A mon avis, il le sait même très exactement, au point de refuser tout changement. Pourquoi s’y efforcerait-il, pour tenir ses promesses, se montrer plus présent? Il lui faudrait puiser dans son butin, donner de son temps. Or il est convaincu d’être le génie de la sculpture française du XXe siècle. C’est un dur à cuire, il est né comme ça.

Fonctionnez-vous ainsi?

J’essaie que non, mais c’est irrationnel. Depuis plus d’un an, tout ce qui ne concernait pas Rodin m’emmerdait profondément. Je n’avais qu’une envie, filer sculpter. J’ai menti sur mes horaires, prétexté des rendez-vous avec le prof, loupé des déjeuners. J’ai passé des heures au Musée Rodin, à lire, rêvasser.
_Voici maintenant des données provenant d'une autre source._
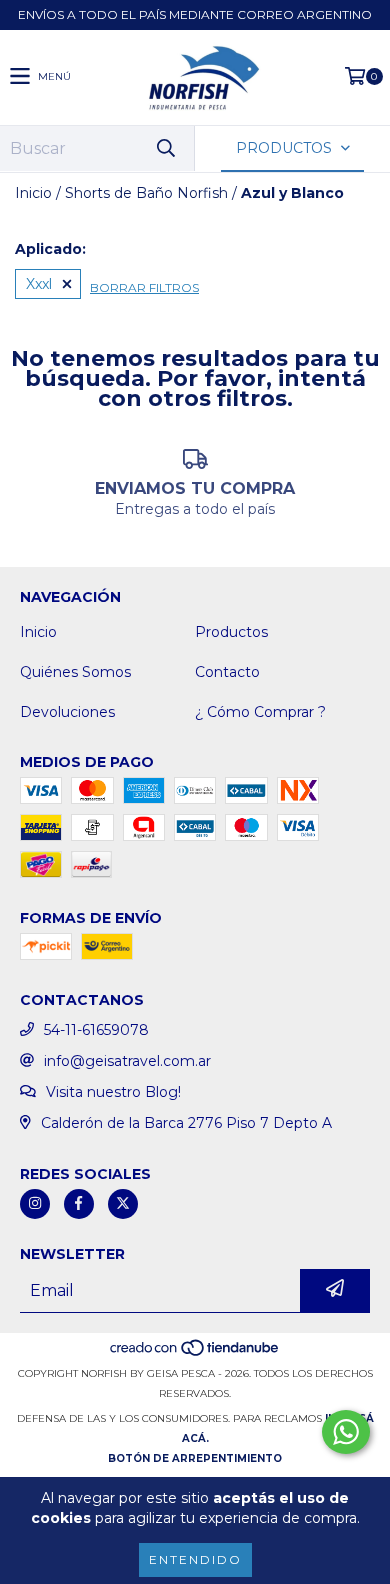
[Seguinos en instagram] (35, 1204)
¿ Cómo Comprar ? (260, 712)
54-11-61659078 (96, 1030)
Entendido (195, 1559)
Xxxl (39, 284)
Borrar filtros (144, 287)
Comment vous dégagez-vous du moule?

Dans cinq minutes, j’aurai tout oublié, je penserai à la famille à retrouver, à un pote à appeler, je vais à l’aveuglette. Je n’incube pas. Imaginez… Soixante personnages dans le ventre! Comme Rodin les voit en Balzac. D’autres artistes l’auraient sculpté une plume à la main, assis en majesté à son bureau. Lui expose Balzac portant ses personnages dans sa bedaine pointée en avant, telle un obus. Non, ce n’est pas moi.
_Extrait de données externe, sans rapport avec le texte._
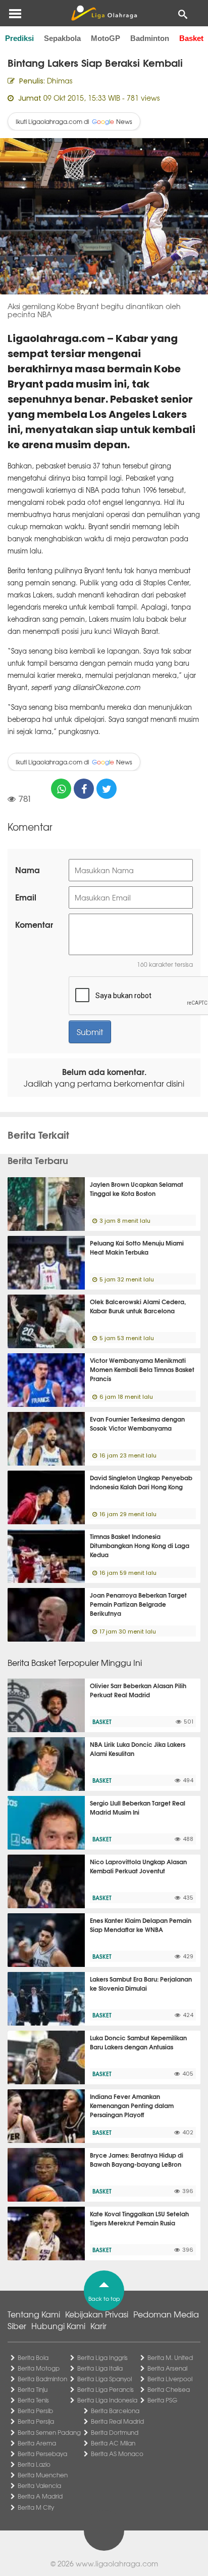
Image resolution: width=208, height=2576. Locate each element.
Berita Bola (33, 2357)
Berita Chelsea (168, 2389)
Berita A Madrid (40, 2496)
Cette sagesse, serait-ce le privilège de l’âge?

C’est génial de vieillir. Je pense que tout inconvénient attire forcément des avantages. La peau flétrie, les rides, le manque de souffle après avoir monté trois étages, les guérisons de bobos toujours plus lentes… Ça doit se compenser! L’âge vous donne le recul, l’amusement, l’ironie. Vous vous permettez aussi d’opposer un refus aux corvées connes. Vous avancez dans ce qui vous va, en laissant avec bonheur ce qui ne vous va pas. Heureusement, sinon l’existence serait tragique.
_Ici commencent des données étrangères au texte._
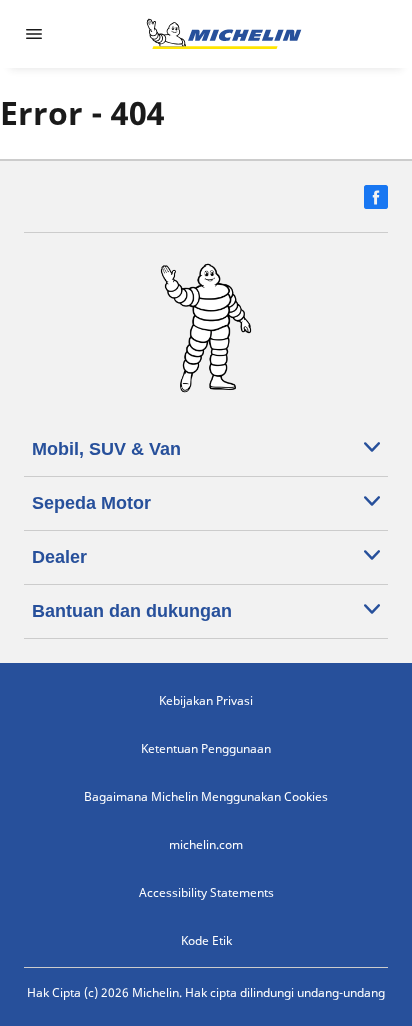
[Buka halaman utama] (224, 34)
Fils de grande famille, dilettante jadis, artiste désormais sérieux, qu’est-ce qui vous motive?

Ce qui m’intéresse, c’est de vivre longtemps, de faire le plus de bien possible aux gens qui m’entourent. J’adore rendre service, j’adore qu’on se serve de moi. Et accessoirement, je joue la comédie. Je peux ne pas faire de film pendant un an, ça ne me tracasse pas. Je suis un intranquille qui accepte de l’être.

Des questions qui se posent

Vous présentez Rodin au 70e Festival de Cannes. Qu’en attendez-vous après votre triomphe en 2015 pour La loi du marché?

J’y cours, j’y vole, je veux tout! Ce Prix d’interprétation, le premier que je recevais, reste un souvenir indélébile. Ce n’est pas une Légion d’honneur que j’aurais sollicitée, c’est le jury qui décide. J’étais submergé. Maintenant, je m’oblige à ne pas y penser, mais bien évidemment que j’ai envie d’en reprendre. Bon, sur ce coup-là, je ne suis pas sûr que mon cœur tiendrait!

Comment Rodin se conduirait-il à Cannes?

Rodin, j’en suis convaincu, n’aurait pas pu vivre à notre époque. Pas assez de silence pour lui, un solitaire qui passe des heures dans la forêt, si égoïste qu’il ne se pose même pas la question. Il fait, il est là, zéro calcul! Vérité, travail, beauté. Il fait des chefs-d'œuvre et se moque du reste.

Et vous?

Je suis sans dépendance ni propriété. Je fais ce que je veux. Je n’en ai rien à fiche des salaires, des jeux d’influence.

Quel est le prix de la liberté?

La reconnaissance tarde longtemps dans un monde fabriqué pour se faire remarquer.

Qu’est-ce qui vous énerve déjà à Cannes?

Les dizaines d’interviews qui partent sur un petit silence. «J’aimerais vous demander…» Là tu te dis, attention, ça va être puissant. Et ça tombe: «Qu’est-ce qui vous a plu dans ce rôle de Rodin?» Parfois, il me traverse l’esprit de répondre: «Que Jacques Doillon est un grand con et que j’emm… l’art français!»